The simple reality is that Bertie is a lame duck Taoiseach, burdened down with the accusations of tribunals. he can’t wait to be rid of his office and aspires to the much-coveted position of President of the EU. With a reputation as a fixer he may we
ll achieve his ambition and thus secure the financial independence that he has long craved.
As for the throngs in the Everglades Hotel, they were paying homage to yesterday’s man and the real question for Irish politics is - who will fill his shoes? Opinion polls are already showing that Bertie is regarded as history with a majority of those polled not believing his account of financial transactions a decade ago. All Bertie has to do is hang on to office and secure his accession to a plum job in Europe.
At this stage in the career of Bertie Ahern, a photo op with him is a waste of time but nobody in the SDLP seems to have been bothered to impart such political realism to Mark Durkan. The weekend press was full of a smiling SDLP leader, faithful and fawning at the feet of the all-conquering Taoiseach and seemingly begging Fianna Fail to take over the SDLP.

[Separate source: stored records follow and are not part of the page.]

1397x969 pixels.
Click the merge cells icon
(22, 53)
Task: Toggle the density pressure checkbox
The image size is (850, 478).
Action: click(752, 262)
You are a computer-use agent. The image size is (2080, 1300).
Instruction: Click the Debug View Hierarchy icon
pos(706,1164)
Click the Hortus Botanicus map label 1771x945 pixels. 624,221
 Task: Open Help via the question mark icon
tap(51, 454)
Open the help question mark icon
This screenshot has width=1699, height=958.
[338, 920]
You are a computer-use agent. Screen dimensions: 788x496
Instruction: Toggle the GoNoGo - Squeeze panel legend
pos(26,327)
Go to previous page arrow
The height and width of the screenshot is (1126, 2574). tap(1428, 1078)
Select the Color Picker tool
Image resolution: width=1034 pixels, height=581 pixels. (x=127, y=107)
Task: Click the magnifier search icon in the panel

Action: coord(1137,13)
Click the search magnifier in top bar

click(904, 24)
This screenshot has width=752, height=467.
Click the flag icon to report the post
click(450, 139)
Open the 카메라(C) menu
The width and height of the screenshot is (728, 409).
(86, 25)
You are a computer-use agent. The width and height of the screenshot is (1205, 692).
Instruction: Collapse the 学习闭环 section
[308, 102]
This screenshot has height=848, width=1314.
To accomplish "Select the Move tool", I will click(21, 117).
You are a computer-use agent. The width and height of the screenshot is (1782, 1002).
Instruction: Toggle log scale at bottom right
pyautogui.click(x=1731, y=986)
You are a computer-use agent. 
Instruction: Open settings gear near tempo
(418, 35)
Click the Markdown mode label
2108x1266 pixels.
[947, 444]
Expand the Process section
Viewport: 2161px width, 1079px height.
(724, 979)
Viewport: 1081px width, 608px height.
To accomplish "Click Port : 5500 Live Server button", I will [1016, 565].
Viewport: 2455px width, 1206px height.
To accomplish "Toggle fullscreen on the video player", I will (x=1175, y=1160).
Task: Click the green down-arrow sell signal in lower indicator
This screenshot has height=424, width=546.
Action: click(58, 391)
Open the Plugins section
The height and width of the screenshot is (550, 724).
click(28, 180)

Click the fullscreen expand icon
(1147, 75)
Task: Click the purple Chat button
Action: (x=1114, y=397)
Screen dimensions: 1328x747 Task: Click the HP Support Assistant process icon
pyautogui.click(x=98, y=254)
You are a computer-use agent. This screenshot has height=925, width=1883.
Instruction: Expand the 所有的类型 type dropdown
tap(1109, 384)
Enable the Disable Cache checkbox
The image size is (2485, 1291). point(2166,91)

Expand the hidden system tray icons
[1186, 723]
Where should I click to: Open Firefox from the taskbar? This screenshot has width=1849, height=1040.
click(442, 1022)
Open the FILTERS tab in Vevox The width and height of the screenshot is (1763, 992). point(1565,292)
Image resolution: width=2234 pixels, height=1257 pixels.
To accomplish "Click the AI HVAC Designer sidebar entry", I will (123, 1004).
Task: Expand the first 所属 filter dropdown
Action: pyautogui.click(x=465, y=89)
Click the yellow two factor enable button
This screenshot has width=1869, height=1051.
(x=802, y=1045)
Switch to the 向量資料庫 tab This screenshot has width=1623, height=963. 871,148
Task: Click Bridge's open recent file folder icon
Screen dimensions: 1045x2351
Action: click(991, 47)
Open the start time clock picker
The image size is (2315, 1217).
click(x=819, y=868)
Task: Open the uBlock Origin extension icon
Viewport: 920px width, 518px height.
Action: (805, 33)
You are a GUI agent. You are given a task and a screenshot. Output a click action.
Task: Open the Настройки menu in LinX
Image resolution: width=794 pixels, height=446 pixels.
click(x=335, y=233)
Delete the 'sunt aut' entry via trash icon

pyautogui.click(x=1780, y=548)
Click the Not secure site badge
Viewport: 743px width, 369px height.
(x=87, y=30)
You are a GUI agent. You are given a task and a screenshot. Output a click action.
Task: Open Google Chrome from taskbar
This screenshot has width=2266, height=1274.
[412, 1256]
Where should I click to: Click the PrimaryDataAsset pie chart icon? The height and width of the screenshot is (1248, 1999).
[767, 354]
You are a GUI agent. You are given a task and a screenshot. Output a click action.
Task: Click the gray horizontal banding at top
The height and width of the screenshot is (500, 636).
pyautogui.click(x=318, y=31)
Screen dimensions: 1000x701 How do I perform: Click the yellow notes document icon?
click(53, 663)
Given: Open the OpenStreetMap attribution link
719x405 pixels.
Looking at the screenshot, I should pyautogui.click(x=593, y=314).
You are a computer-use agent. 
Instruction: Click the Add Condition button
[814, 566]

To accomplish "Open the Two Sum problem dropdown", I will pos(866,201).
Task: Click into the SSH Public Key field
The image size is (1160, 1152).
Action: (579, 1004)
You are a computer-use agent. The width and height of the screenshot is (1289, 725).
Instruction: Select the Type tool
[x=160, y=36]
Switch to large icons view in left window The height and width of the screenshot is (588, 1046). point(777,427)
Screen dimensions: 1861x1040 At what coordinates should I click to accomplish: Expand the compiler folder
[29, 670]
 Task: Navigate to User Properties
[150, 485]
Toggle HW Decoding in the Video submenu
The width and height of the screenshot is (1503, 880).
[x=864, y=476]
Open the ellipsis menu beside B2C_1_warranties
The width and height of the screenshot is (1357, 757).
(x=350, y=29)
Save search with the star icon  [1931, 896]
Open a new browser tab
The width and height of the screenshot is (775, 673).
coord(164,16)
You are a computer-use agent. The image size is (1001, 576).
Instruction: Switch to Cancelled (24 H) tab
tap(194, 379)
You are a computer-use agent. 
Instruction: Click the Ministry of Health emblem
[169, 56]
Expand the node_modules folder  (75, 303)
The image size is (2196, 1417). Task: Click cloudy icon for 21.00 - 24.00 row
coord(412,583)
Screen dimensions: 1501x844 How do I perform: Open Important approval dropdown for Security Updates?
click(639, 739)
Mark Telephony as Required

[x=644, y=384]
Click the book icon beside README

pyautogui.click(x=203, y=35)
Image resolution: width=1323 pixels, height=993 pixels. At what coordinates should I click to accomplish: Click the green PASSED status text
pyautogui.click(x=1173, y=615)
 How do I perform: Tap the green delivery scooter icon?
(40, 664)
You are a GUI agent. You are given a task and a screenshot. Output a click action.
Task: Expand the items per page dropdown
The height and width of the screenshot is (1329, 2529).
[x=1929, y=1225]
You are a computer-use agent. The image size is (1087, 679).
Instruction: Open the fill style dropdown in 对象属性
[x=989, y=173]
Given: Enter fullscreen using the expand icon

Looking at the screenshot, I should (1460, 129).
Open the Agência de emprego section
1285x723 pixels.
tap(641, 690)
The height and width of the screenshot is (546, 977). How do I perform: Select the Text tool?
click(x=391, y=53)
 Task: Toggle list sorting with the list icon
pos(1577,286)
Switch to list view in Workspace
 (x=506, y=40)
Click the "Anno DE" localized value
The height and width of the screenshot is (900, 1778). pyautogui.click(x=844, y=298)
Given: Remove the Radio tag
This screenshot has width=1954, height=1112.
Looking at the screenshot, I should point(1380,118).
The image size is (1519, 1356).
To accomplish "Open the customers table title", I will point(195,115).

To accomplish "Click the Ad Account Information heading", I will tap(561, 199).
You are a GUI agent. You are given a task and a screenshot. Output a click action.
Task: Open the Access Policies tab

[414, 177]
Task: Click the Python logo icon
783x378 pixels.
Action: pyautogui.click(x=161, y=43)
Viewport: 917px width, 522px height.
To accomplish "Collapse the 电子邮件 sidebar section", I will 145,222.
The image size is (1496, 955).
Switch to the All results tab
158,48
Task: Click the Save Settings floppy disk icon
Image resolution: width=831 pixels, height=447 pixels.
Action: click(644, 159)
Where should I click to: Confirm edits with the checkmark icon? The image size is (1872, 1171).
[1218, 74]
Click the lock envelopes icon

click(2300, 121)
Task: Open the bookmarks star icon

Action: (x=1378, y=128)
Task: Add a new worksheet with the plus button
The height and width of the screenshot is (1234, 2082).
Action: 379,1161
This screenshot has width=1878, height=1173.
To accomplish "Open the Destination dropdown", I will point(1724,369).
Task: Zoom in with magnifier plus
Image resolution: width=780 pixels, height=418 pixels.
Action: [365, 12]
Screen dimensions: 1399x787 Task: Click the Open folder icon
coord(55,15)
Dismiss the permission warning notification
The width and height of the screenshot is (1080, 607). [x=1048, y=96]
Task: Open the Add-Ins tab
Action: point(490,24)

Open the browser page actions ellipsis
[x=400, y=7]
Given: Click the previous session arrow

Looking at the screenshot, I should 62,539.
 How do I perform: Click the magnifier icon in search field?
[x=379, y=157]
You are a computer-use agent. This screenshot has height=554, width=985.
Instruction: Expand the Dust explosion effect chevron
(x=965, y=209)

Some in the SDLP see Fianna Fail like the mitt of Padre Pio that they can use as a some kind of lifeline to protect them from the advances of Sinn Fein. Political reality is not that simple and in the last decade the SDLP has seen its vote plummet by 80,000. Durkan has not reversed this process and I greatly doubt whether Fianna Fail will see much merit in tying its future to seeming losers.
As I see it, politics is the preserve of ruthless operators, which is not a term one could apply to the SDLP in the last thirty years as it singularly failed to confront Sinn Fein on numerous occasions and even forfeited the opportunity to have republicans removed from the Executive for failure to honour the Mitchell Principles.
The Provisional movement, by contrast, was always the most ruthless of organisations and always knew the limits of the SDLP’s conscience and played upon the inability of the SDLP to be politically ruthless.